Lee, I will just take on one of your points, since I could write about this stuff all week long. Being a physicians is not like a lot of positions. Healthcare over large geographic areas are usually controlled by 1 or 2 major players. Taking a new job for a hospital based physician (read anybody that takes care of really sick people) requires getting staff privileges at the hospital. That process involves a mound of paperwork, background checking and usually takes 3-6 months. Once you have privileges, then you have to get credentialed for every insurance company that you may encounter treating patients. Can’t credential insurance at the same time as privileges, since most insurers won’t accept applications until you are credentialed at a hospital. So another few months trying to get insurance contracts for the major players. So if you were to just quit your job, you are going to be out of work for a while, probably close to a year. Now look at the non-compete clauses in your contract, you may have to leave the area, since you can’t set up shop within 50 miles of your health care entity. But that entity has hospitals or clinics in all populated counties. So time to sell the house that you are upside down in, relocate the kids. Not easy for many to do.
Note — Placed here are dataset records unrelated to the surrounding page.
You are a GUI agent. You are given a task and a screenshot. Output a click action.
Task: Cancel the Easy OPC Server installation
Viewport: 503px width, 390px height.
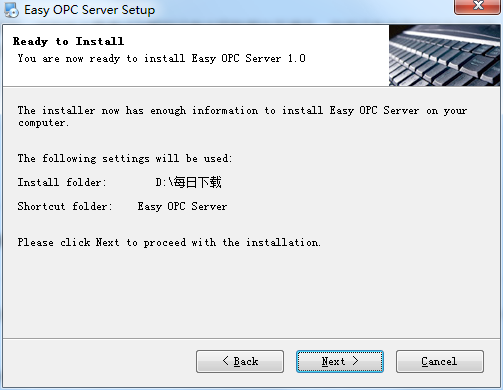click(x=440, y=361)

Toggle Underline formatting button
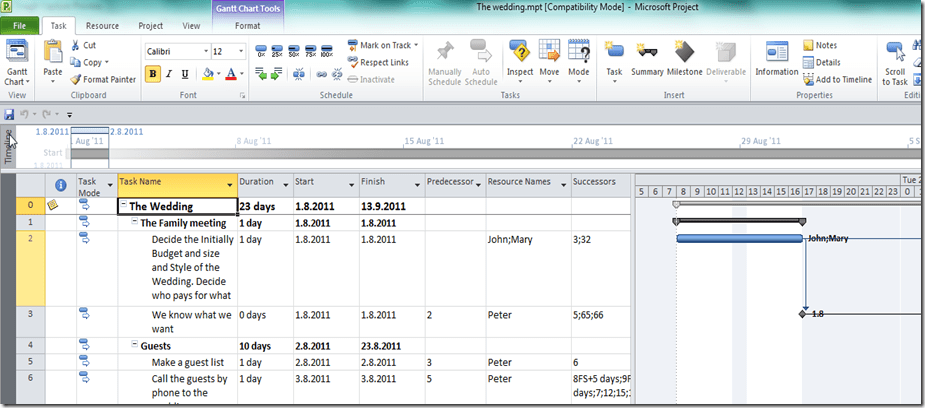185,74
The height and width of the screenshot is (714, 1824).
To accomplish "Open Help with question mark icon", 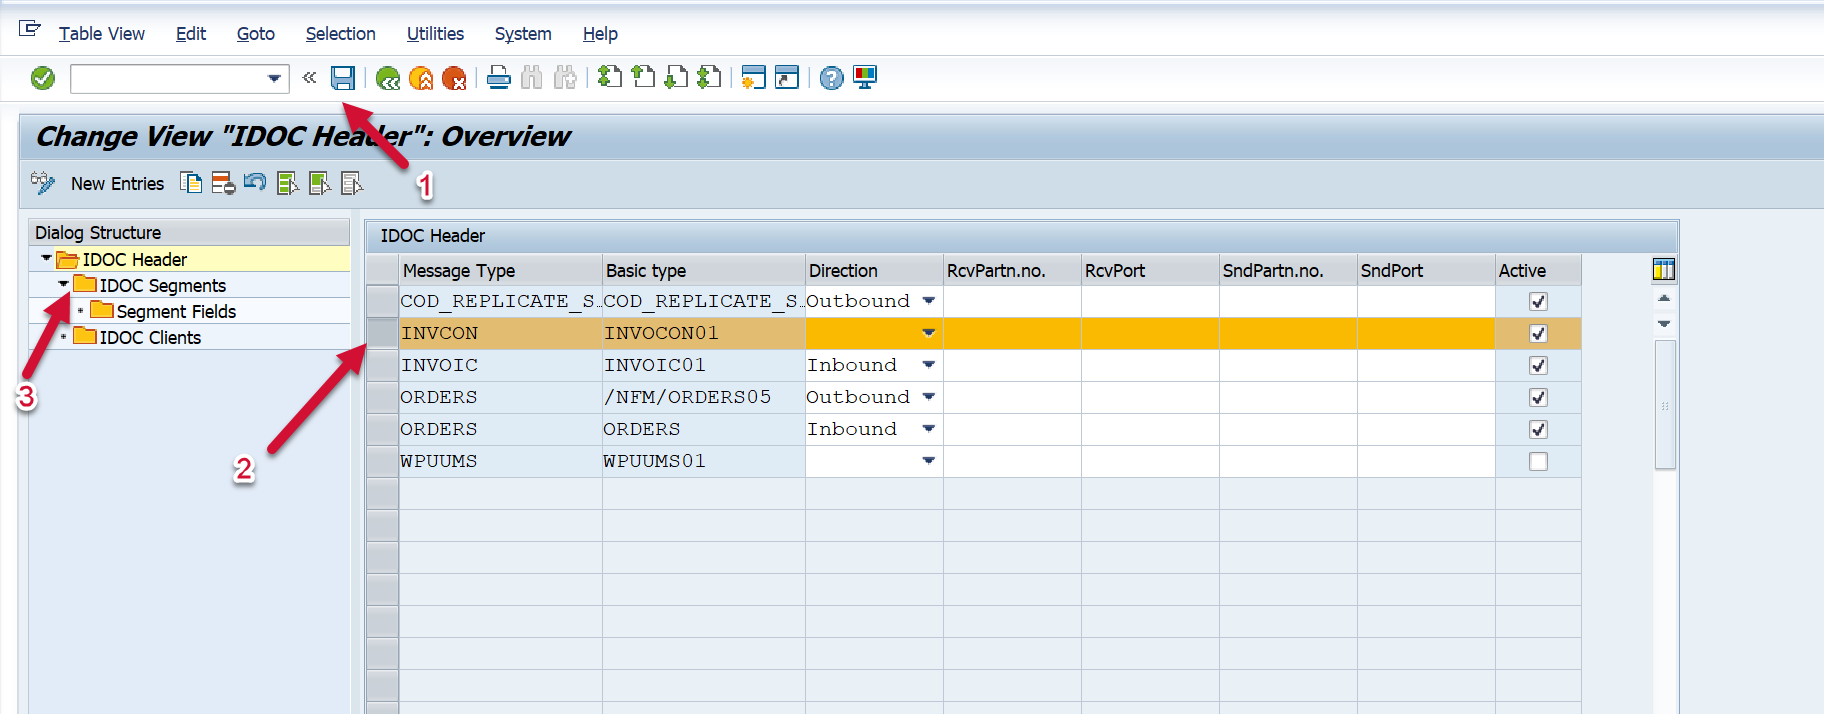I will [831, 78].
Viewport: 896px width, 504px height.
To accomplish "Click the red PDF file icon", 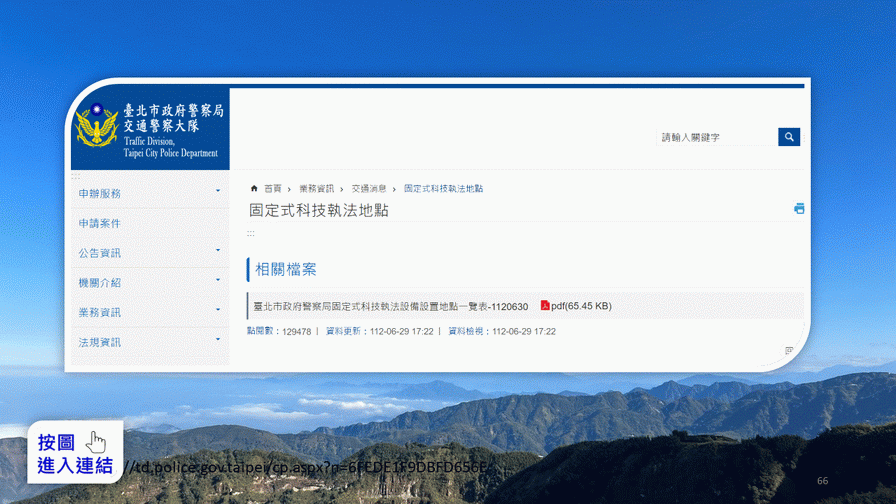I will [x=545, y=305].
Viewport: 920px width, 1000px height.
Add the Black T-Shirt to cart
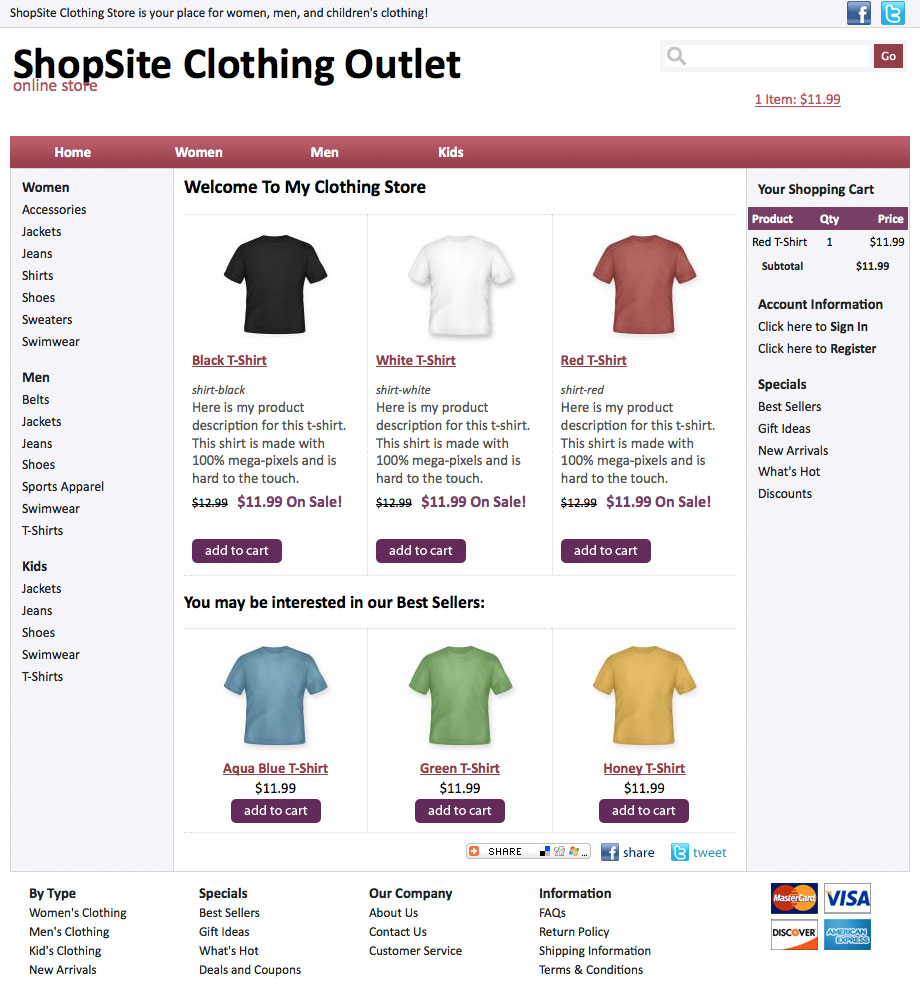click(x=237, y=550)
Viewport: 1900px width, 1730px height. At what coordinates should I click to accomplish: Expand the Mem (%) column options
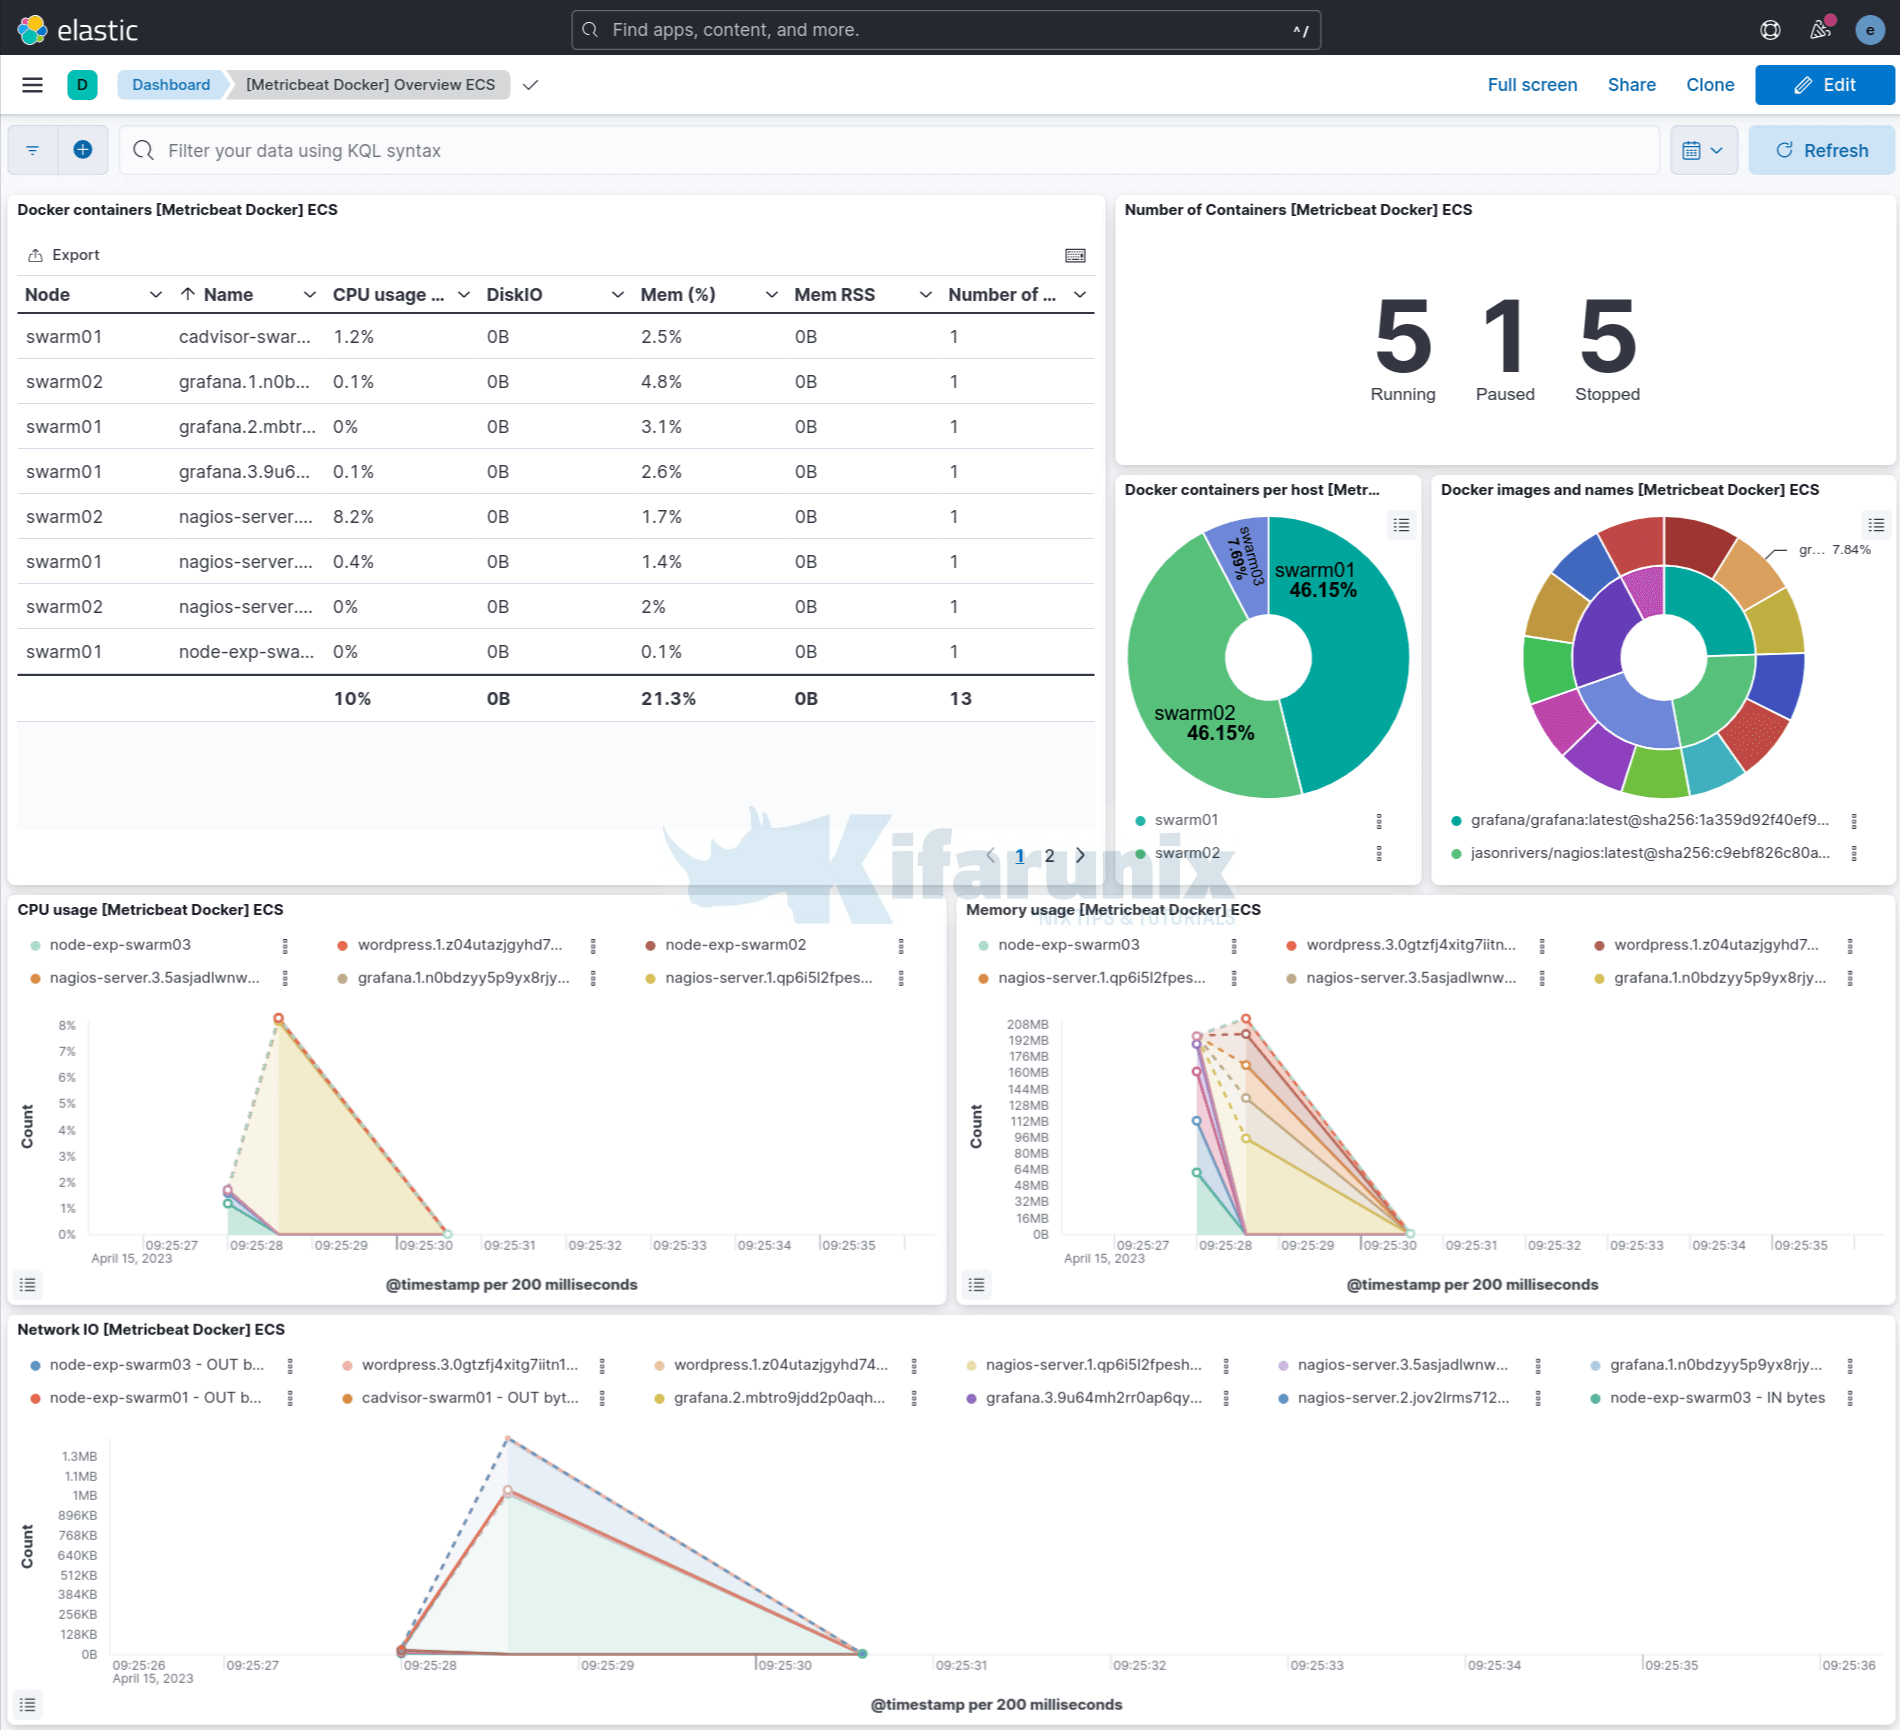(771, 295)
So you decide to move to a different state. Same process as above, except no hospital will start applications for privilege, until you have a license in that state. That may be another 2-4 months, thousands of dollars, and another few days of paperwork.
Imagine that you are an established physician in the hospital and the community. Maybe 55, your practice was just bought by the hospital. You continue to treat your patients, except that the contract you signed say they are no longer your patients. They now belong to the hospital. If you were ever to leave, you can’t advertise to those patients your location, or even call them.
A friend of mine just “relocated”. His hospital that bought the practice sent out a letter stating that He had left the area, but they had other excellent physicians that would assume their care. When patients ask where he went, the answer is “we don’t know” . Yet he relocated 3 miles away.
Back to our 55 year old physician. As in many industries, that more experienced person is not as desirable to a health system as a new grad. Too set in their ways, too knowledgeable, and less controllable. All around a liability for the goals of big medicine. So She is stuck. But she is a good physician, always does right for her patients. Now the big medicine bean counters start profiling her along with all the other Doctors. At first, they tout efficiency; read ordering fewer tests, prescribing fewer expensive medications, and fewer referrals to specialist. They count the number of CT scans, stress tests, blood tests, referrals and pharmacy costs that each physician orders per patient. The efficient physicians that spend less, are extolled and profiled as an example to all. The high cost physicians, are put on notice. When they fail to bring their costs down, their contracts are not renewed. So they tow the line, or leave. So she is conflicted. She either practices medicine that she don’t believe in, or she could get a new job. See what that entails above. In all of this, at no point are true outcome measures, such as mortality, missed diagnoses or correct diagnoses tracked.
This is not coming from a disgruntled physician. I am a very successful Pulmonary Critical Care Doc, and I have been able to do extremely well in this current environment. It does not mean that I am blind to what is happening, or blind to where this is going. My older colleagues right now are getting screwed because in spite of their incredible experience and track record they are not mobile for many reasons, so are very vulnerable to the pressure of big medicine. The new grads coming out, they don’t have any experience in contracts, have never seen medicine that is not controlled, coming from a supervised training environment, so they don’t know any difference. Best I can tell though, they do not seem to be any happier in the managed care environment. They left residency under the impression that they could see and examine a patient. Come up with the appropriate diagnosis and effect an appropriate treatment plan, and make it happen. The reality is eye opening for them.